Aim of the exercise: From the listing below, reproduce exactly the lines starting with the one with "Task: Select the 通常お急ぎ便 delivery method text" and going on through the one with "Select the ML/MM", both ends kept. No picture is copied.

Source data:
____________

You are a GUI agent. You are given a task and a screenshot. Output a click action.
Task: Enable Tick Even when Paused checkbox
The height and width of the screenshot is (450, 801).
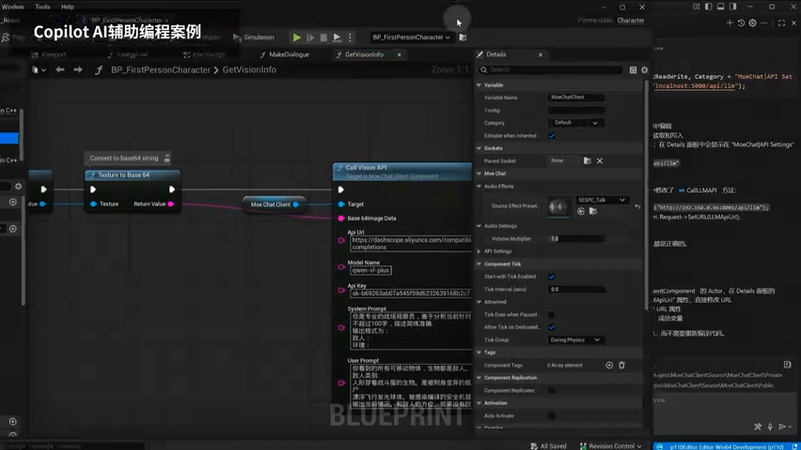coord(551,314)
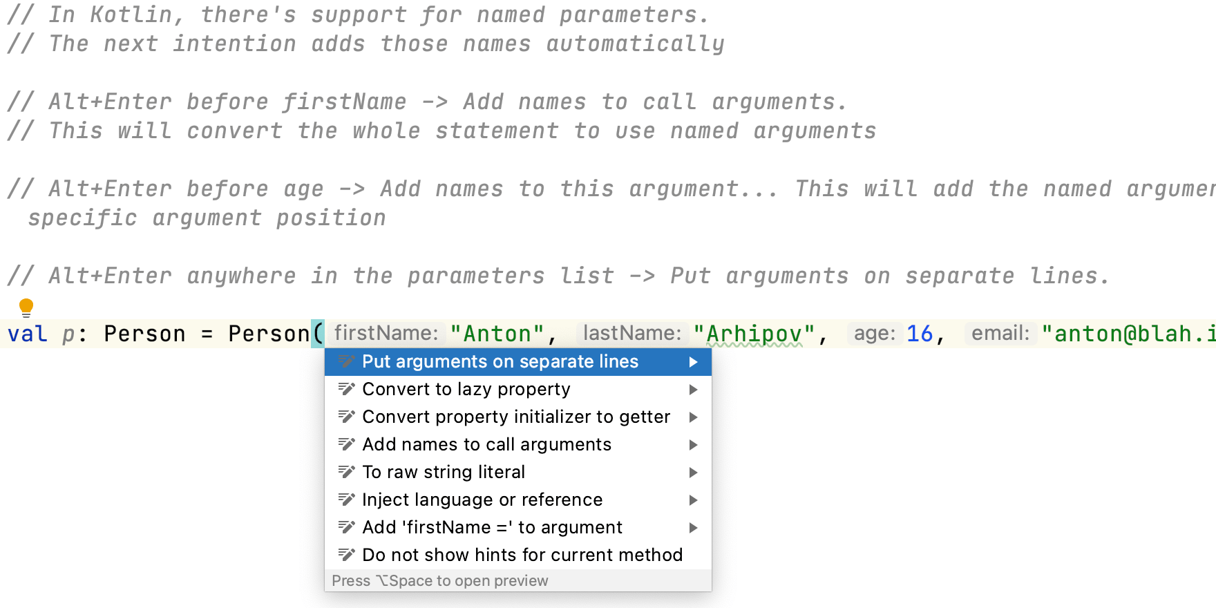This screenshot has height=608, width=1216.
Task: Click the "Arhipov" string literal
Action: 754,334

____________

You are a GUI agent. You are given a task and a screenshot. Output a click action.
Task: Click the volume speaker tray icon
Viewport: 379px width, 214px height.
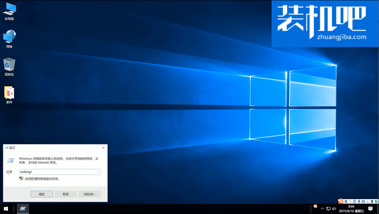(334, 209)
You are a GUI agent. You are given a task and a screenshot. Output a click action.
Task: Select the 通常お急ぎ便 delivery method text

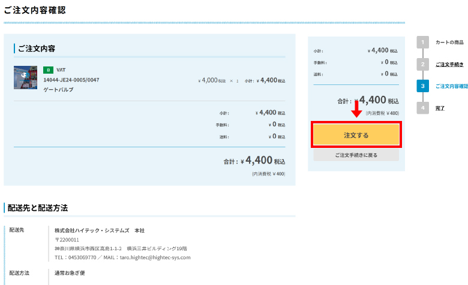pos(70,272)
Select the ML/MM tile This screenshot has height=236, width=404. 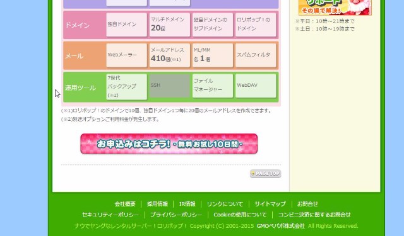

____________

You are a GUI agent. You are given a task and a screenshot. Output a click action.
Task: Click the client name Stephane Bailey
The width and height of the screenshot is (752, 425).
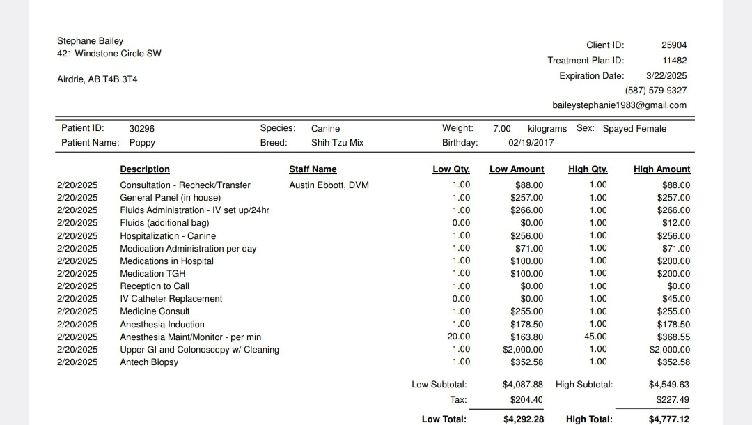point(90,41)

____________

Exercise result:
Task: Select the 通常お急ぎ便 delivery method text

pos(70,272)
Select the ML/MM tile This screenshot has height=236, width=404. 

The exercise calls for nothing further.